Artigo de opinião: “Maldita pulhítica. Abençoado Alentejo”

Chão da Velha DJI_0094
Aldeia de Chão da Velha Set.2017

Antonio VenturaÉ com teimosia e grande obstinação que insisto.

Insisto sempre, como se o chamamento de um Deus me queira tornar às raízes longínquas da terra, ao campo, às searas e ao calor que inferniza as gentes nos verões alentejanos e lhes enregela os ossos e a alma quente nos invernos de estalar.

Insisto sempre. E não me vejo parar, sem sequer duvidar ser o resto do meu caminho, o trilho que vai dar àquele campo largo com pequenas casas brancas de faixa azul, amarela ou “pó de sapato” de vez em quando, em pequenas cidades e vilas, em montes e aldeias.

Abençoada seja a terra, venturosa gente.

Na absurda insistência, deparo-me então com frequência, com o talvez maior dos nossos males. E enfrento-os, sofro com eles, revolto-me, e de novo regresso à vontade de ficar e fazer…

Não temos dúvida que, se há perto de quarenta e dois anos, poderíamos carpir, e chorar de outros males – bem piores –  desde então, a santa liberdade trouxe-nos a factura. Uma conta que não logramos pagar nunca. O preço de ser livre.

Maldita pulhítica que nos arrasa, que nos tira do sério e nos esmigalha a coragem e o propósito.

Somos assim… tais quais!

Há alguns meses, na minha querida Portalegre, num encontro de gente boa que se dispôs a discutir o futuro e o turismo que também é futuro… e muito, escutaram-se as palavras de António Ceia da Silva, Presidente da Turismo do Alentejo – ERT que, a certo ponto da sua intervenção, muito apreciada, disse “… somos assim… fazemos noventa e nove coisas boas e uma mal. Somos criticados por essa, nunca apreciados pelas noventa e nove…”. Somos assim, pois então.

Mais tarde e recentemente, veio o mesmo nomear os novos Embaixadores do Alentejo, e bem. Gente que gosta de nós e do Alentejo, grande, abençoado, só e tantas vezes carregado de pinimas.

E vamos andando, derretendo vontades, excluindo actores, queimando projectos e matando o tempo que é pouco, para lograrmos alcançar, senão a felicidade apregoada, pelo menos o progresso, desenvolvimento e bem-estar numa terra bela, de cantes e encantos que, extasia e deslumbra forasteiros e nos arrebata os corações. E vamos andando…tais quais!

“Abrasai, destruí, consumi-nos a todos; mas pode ser que algum dia queirais espanhóis e portugueses, e que não os acheis”. Que perfeitas e certeiras palavras do Padre António Vieira, tão propositadas se aplicadas no tempo de hoje. E somos assim.

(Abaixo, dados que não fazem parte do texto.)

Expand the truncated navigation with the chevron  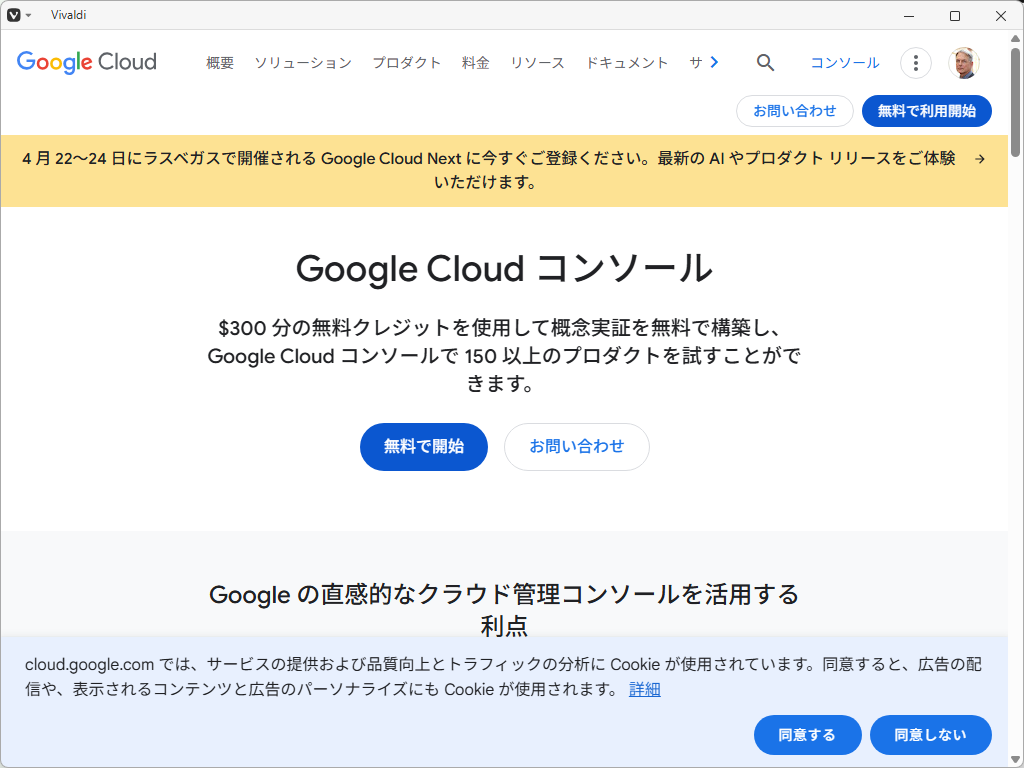click(x=712, y=62)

As vaidades, velhos e suspeitados rancores e o “não sei quê” que, não se explica nem nos é explicado, despeja-se num caudal turvo de incoerência, limitador de crescimento, de cooperação e vontade colectiva de crescer bem e sermos felizes, juntos. E vamos andando.

Recusando o propósito, ignorando o saber, cultivando a incompetência… desprezando os nossos.

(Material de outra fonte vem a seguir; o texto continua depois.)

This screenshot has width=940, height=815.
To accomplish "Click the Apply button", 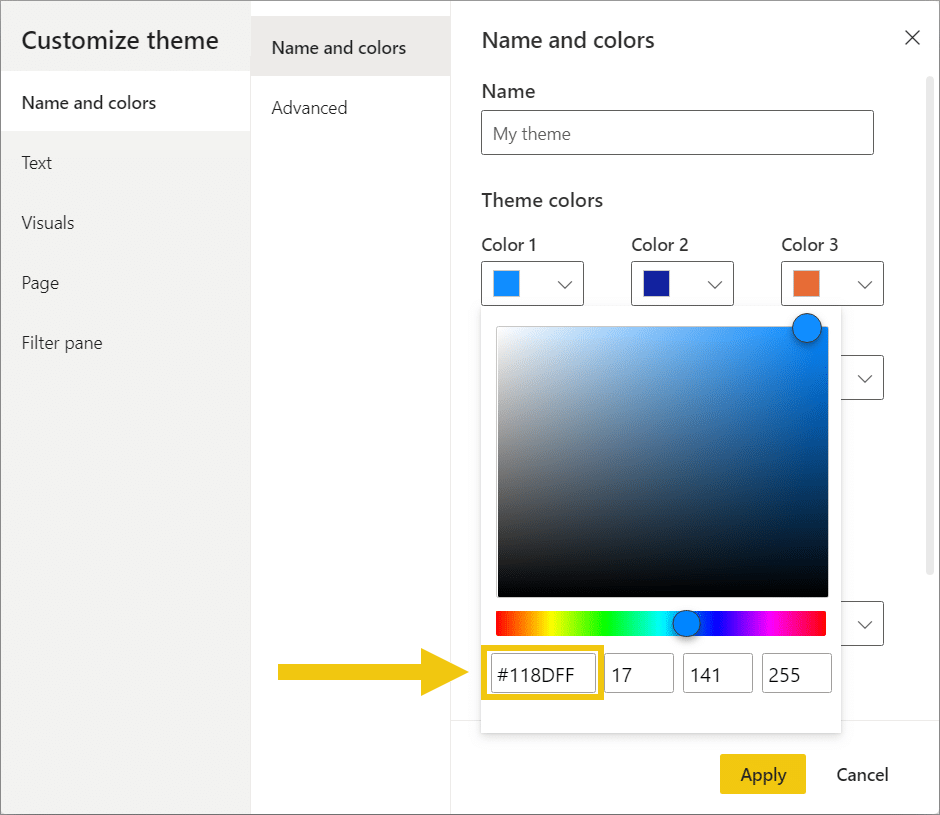I will click(762, 774).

O que aparentemente se faz crer, ser o acolhimento caloroso ou pelo menos formal, passa rapidamente, sabe-se lá porquê, ao quase desdém e incredulidade pela fascinação dos outros, que tais.

E fica a expectativa de que os “tais”, se auto condenem ao silêncio perpétuo. Somos assim.

Mas desentranhando as recordações, não se compreende esta nossa postura e desencanto, de tudo duvidando, a todos criticando do alto do nosso umbigo grande.

Maldita pulhítica.

E bordamos de encanto os sonhos e alinhavamos a vida que nos escorre pelo fio que, passa finamente na agulha do tempo.

E moldamos o barro do nosso encantamento.

E decoramo-lo preciosamente, cada peça única, como este nosso povo alentejano. Único é o Alentejo.

E pastamos os últimos ovelhuns e os já poucos caprídeos. E de repente, fazemos nascer o melhor dos queijos para regalo de todos, para fazer a fama dos, talvez melhores do Mundo.

E vemo-nos na nossa modorna, enfadados de tanto olhar o campo sem ver ninguém. Entediados, enfastiados sem saber que ficaremos sózinhos.

E olhamos de novo o campo, escutamos o balido do gado e lá ao fundo na estrada, vai um carro com mais um que decidiu abalar! Somos assim, tais quais…

E não nos juntamos, reunimos, entendemos, apenas e somente no solidário interesse da nossa terra e todos nós.

Maldita pulhítica. Abençoado Alentejo.

António Ventura

(7Abril2017)

O presente texto está redigido pelo signatário, em língua portuguesa, em profundo desacordo e intencional desrespeito pelo chamado Acordo Ortográfico.